The scientific article of our Department’s employees entitled “Sentence Embeddings and Semantic Entity Extraction for Identification of Topics of Short Fact-Checked Claims” has been published in open access. The paper describes an approach to assigning topics to claims verified by fact-checking agencies. Authors of the publication: Prof. Krzysztof Węcel, Marcin Sawiński, Dr. Włodzimierz Lewoniewski, Dr. Milena Stróżyna, Ewelina Księżniak, Prof. Witold Abramowicz.
In the digital age, misinformation and fake news present significant challenges. To effectively combat them, it’s crucial to accurately assign topics to claims that have been debunked by fact-checking agencies. Traditional classification methods often rely on simple categories that don’t capture the full context or complexity of issues.
A team of researchers from Department of Information Systems has developed a method leveraging advanced natural language processing techniques. By applying sentence embeddings, claims are transformed into numerical representations, enabling analysis and comparison. They also employed clustering methods like HDBSCAN, UMAP, and K-means to group similar claims together.

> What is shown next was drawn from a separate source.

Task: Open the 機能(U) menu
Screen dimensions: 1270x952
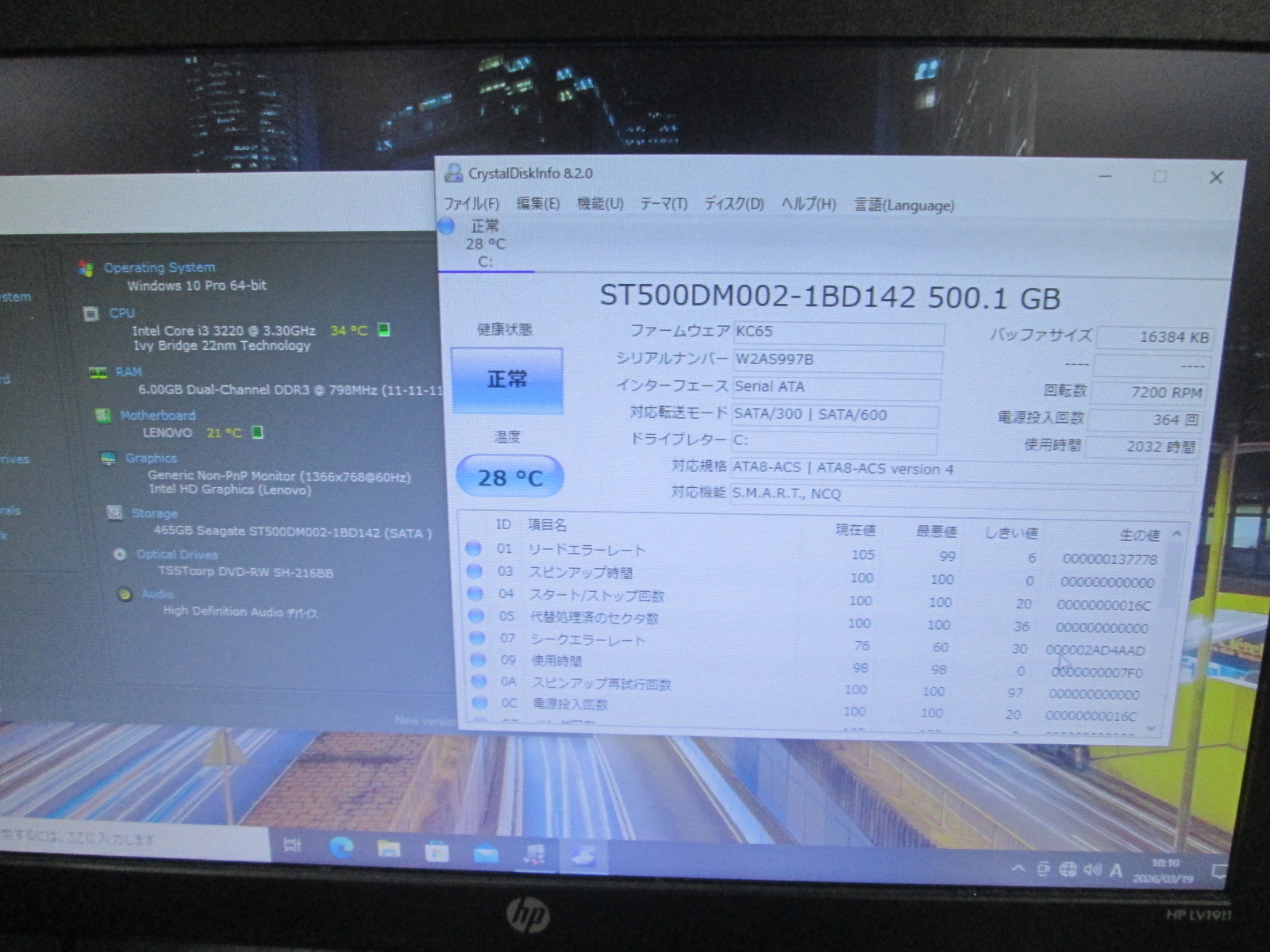Action: tap(599, 204)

A key aspect is the extraction of semantic entities from the claims, which involves identifying and matching specific concepts and topics from knowledge bases like Wikidata, DBpedia, Wikipedia, and YAGO. This allows topics to be represented hierarchically, facilitating navigation and understanding of the relationships between them.
The method was evaluated by comparing the results with existing annotations from professional fact-checkers. The promising outcomes suggest that this approach can significantly improve the process of identifying and classifying topics in the context of fake news.
This research is supported by the project “OpenFact – artificial intelligence tools for verification of the veracity of information sources and fake news detection” (INFOSTRATEG-I/0035/2021-00), granted within the INFOSTRATEG I program of the National Center for Research and Development, under the topic: Verifying information sources and detecting fake news.